Agitation in patients in the psychiatric emergency room may have psychiatric origins or may be due to other causes, and there is no one-size-fits-all approach to managing such behavior, Rachel Glick, M.D., told attendees at APA's annual meeting in Honolulu in May.
"Agitated patients may be dangerous and may not cooperate with treatment, but they may require treatment before a full assessment and diagnosis is reached," said Glick, director of psychiatric emergency services at the University of Michigan Health System in Ann Arbor and a clinical professor of psychiatry at the University of Michigan Medical School.
Agitation is common, has various causes, and is not well studied, she said.
Faced with an agitated patient, look for physical causes first, even if another physician has previously seen the patient, she advised.
"Psychiatric causes are the last resort after physical causes are ruled out," she said. "We should always consider possible medical causes for behavioral symptoms, even if the patient is said to be ‘medically clear.’ "
In fact, Glick prefers not to use the latter term, citing a study that found that 80 percent of patients called "medically clear" had medical problems upon presentation when seen by the emergency department psychiatrist.
A history, vital signs, physical exam, and possibly laboratory studies could help with any diagnosis.
Psychosis may have numerous origins, she reminded her audience. "Acute psychosis is a symptom, not a diagnosis."
Psychosis can be caused by a variety of metabolic disorders (from diabetes to chemistries), neurologic disorders (nonconvulsive status or postictal psychosis), nutritional deficiencies, drug intoxication or withdrawal, or exposure to industrial chemicals like solvents or inhalants, among others, she noted.
Psychiatric causes of agitation can include schizophrenia, bipolar illness, major depressive disorder, anxiety, or personality disorders.
"There is no national standard of care" for patients presenting with agitation, she said. Treatment for such patients depends on expert consensus guidelines.
Verbal intervention is the first recommended course of action, then offers of food or drink, followed by voluntary medication, a show of force, and emergency (involuntary) medication, said Glick. Only if those don't work, is it time to move to physical restraints, locked wards, or seclusion, she stated.
In choosing a drug, she advised considering patient preference and long-term compliance, with oral medications preferable to injections.
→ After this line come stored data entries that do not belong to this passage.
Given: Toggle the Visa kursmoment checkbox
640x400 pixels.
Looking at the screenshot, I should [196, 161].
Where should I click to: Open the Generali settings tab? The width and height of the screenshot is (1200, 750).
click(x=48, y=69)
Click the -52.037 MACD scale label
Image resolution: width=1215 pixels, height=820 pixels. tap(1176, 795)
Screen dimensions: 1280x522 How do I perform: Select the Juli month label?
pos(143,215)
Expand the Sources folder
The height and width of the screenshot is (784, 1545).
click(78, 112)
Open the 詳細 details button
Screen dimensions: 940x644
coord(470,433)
For instance, intramuscular haloperidol and lorazepam are the current medications of choice for agitated patients because of their speed of onset. However, haloperidol may cause dystonic reactions, and because it is difficult to maintain patients on the drug, patients must eventually be transitioned to other agents, she pointed out.
"All first-line atypical antipsychotics appear comparable in efficacy, so mode and ease of administration should guide the physician's choice," Glick said.
Involuntary medication has several side effects, aside from any effects that may be caused by the drugs themselves. The patient may be physically injured or psychologically traumatized by the procedure. The patient-physician relationship will likely be harmed, if not broken, and long-term compliance can be compromised.
Ultimately, emergency psychiatry could benefit considerably from more information on choosing and using medications.
"We need to develop an evidence-based approach to agitation," said Glick. "The most helpful thing would be large, double-blind, head-to-head studies, but the drug companies haven't wanted to fund them."